The Rev. Dr. James C. Goodloe, pastor of Grace Covenant Presbyterian Church, is one of three ministers whom Leith asked to oversee the continuing publication of his books after his death and an officer of the Foundation for Reformed Theology that Leith established.
“Nothing that John Leith ever wrote or said could possibly be construed to support turning over any portion of the governance of a Christian college to those who are not Christian,” Goodloe said in a letter to Ross. “If anyone told you that, you have been very sadly misinformed, unintentionally or otherwise. Anyone who suggested that to you should have known better.
“For instance, even the chapter of his book, Basic Christian Doctrine, having to do with ‘Christian Faith and Living Religions,’ particularly in its subsection, ‘Inclusive and Exclusive,’ deals with the power and freedom of God to work beyond the bounds of the institutional church. It does not have to do with Christians abdicating their own responsibility for the governance … I have heard him say many times that the way to have a Christian school is to have committed, church-going Christians teaching in the school. I am confident that he understood the same to apply to the administration and governance of the school.”

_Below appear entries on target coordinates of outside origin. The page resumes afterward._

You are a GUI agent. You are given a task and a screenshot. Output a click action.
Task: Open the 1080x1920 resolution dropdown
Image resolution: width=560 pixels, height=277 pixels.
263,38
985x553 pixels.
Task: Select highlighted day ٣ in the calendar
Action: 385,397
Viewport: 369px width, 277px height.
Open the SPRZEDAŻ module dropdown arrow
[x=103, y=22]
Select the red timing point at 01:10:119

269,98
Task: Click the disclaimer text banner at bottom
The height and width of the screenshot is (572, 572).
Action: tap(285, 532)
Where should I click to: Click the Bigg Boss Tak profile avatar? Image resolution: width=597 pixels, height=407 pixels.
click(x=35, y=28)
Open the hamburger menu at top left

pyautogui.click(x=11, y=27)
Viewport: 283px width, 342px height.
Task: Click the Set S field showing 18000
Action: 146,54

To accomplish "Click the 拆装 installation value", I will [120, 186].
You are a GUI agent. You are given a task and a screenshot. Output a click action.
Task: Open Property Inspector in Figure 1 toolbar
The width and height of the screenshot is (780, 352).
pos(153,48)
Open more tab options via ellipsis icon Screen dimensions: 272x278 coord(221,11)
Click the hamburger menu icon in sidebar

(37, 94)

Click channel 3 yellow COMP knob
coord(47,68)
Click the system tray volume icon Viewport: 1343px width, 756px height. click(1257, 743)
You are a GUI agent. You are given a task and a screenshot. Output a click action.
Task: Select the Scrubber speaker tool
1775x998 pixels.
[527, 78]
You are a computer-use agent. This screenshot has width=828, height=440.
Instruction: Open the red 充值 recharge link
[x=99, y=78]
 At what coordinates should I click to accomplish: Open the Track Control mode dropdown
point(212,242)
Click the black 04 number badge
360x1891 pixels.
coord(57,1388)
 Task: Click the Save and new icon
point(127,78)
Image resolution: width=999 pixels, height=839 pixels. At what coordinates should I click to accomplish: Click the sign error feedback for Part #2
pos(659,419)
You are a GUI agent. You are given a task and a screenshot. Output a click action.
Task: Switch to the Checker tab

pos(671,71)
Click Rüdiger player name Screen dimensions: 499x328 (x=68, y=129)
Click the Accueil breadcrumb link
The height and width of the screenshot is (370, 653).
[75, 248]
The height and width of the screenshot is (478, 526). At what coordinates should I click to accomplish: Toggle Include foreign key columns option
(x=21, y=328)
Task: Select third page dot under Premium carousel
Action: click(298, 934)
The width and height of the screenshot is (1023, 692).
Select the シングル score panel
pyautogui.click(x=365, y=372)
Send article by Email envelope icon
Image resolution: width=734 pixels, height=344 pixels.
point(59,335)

Ross later apologized to Caroline Leith and Goodloe, saying it was not his intention to suggest that John Haddon Leith would have favored the change.
But Smith and others said that Ross’ letter caused most alumni readers to infer that Leith would have supported non-Christian governance of the school. Smith, a member of a Presbyterian Church in America congregation, said he contacted six Presbyterian ministers and asked them if Reformed theology would accept non-Christian governance as a positive for a private, church-related school. He said he was assured that it wouldn’t.
Smith said he believes the change in the bylaws will have a damaging impact on Davidson’s fundraising and continued efforts to shore up its reputation as one of the leading academic institutions in the nation, or, as Davidson’s promoters like to say, the “Princeton of the South.”
He said he was disappointed that the trustees didn’t have the chance to make a more careful assessment of the proposal.
“It was sort of like a jury sitting there saying we’ve already made up our minds so don’t confuse us with the facts,” he said.
Smith placed some of the blame for the “deceptive process” on Davidson President Bobby Vagt, an ordained Presbyterian minister who has never served as a pastor. Vagt, a Davidson graduate with a master of divinity degree from Duke University, became Davidson’s 16th president in 1997.
During his inauguration, he declared that Davidson’s heritage “is a Christian tradition which recognizes a God who is bound by neither church nor creed; and, thus, we are blessed to have as full members of this community those of all religious beliefs.”
Some of that language – “a God who is bound by neither church nor creed” – was incorporated into the campaign to open the board to non-Christian trustees.
Before becoming president of Davidson College, Vagt served as chairman, president and chief executive officer of Seagull Energy Corporation.